*Exercise requirements*
If a line in the following entries holds the string "arrow", include it in the tally. State the total and nothing further.

─── Source records ───

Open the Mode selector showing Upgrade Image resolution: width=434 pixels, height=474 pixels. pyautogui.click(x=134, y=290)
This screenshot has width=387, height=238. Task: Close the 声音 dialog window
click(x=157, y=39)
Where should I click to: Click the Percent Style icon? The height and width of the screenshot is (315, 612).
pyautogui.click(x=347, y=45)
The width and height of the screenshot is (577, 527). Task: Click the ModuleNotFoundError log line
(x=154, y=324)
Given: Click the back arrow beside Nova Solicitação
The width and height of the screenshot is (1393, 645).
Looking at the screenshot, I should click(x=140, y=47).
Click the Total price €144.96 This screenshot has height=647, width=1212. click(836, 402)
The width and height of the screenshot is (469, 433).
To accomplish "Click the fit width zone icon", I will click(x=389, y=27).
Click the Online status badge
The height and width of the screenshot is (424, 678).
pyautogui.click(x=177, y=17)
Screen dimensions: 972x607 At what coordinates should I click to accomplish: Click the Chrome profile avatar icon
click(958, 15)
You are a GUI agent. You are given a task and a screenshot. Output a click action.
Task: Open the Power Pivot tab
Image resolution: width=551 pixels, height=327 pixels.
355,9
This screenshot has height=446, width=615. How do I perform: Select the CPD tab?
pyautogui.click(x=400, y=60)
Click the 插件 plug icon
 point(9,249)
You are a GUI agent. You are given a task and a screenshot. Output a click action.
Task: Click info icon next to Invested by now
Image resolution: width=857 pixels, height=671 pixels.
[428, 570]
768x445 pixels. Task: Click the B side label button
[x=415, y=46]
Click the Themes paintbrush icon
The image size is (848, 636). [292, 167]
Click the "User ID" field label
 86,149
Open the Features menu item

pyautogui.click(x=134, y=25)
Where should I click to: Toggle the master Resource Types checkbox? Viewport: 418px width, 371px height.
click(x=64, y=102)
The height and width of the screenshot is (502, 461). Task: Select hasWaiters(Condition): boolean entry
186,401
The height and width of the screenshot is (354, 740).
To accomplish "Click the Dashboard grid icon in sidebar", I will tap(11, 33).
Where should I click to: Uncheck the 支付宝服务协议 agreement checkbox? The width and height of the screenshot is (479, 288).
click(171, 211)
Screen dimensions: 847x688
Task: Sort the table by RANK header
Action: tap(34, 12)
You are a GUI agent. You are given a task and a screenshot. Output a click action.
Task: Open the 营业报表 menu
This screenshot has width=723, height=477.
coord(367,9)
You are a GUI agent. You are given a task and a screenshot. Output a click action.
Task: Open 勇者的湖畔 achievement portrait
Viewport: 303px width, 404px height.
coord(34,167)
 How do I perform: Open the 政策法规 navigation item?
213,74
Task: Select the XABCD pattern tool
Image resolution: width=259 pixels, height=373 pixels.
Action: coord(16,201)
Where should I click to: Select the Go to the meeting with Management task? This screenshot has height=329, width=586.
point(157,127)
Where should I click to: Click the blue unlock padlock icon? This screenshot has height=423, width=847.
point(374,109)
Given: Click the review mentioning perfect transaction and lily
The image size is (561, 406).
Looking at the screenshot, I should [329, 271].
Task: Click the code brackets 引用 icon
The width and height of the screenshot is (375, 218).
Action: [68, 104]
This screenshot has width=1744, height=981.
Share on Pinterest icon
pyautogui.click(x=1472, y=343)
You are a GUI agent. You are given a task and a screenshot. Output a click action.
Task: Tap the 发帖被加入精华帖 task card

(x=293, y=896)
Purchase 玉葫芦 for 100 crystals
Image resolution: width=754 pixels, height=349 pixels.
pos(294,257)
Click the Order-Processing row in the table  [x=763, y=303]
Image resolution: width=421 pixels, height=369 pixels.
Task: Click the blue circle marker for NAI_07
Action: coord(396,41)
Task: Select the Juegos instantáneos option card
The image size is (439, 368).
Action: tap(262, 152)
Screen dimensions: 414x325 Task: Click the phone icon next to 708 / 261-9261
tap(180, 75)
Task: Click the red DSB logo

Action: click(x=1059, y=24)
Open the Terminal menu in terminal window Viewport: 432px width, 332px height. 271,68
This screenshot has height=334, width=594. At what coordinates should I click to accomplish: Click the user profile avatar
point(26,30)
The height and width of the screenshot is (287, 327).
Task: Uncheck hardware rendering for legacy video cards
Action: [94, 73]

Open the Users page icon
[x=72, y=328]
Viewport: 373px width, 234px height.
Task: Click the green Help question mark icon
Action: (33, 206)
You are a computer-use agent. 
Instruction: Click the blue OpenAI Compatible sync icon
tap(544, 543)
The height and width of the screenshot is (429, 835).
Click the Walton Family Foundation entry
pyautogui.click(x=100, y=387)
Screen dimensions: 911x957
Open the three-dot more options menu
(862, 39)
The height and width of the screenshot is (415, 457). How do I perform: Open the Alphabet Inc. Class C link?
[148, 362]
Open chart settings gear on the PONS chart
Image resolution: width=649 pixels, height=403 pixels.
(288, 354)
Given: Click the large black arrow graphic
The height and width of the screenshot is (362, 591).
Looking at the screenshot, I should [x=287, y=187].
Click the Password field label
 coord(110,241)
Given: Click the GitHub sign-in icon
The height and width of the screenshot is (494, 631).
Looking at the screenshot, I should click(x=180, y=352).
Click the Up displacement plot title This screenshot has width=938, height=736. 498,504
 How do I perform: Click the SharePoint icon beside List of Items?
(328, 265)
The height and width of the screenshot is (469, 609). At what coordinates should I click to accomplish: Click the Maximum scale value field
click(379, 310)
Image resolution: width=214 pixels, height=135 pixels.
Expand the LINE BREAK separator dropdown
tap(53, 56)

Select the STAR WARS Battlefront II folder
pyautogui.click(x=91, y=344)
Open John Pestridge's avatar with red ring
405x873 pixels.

───

*Final answer*
2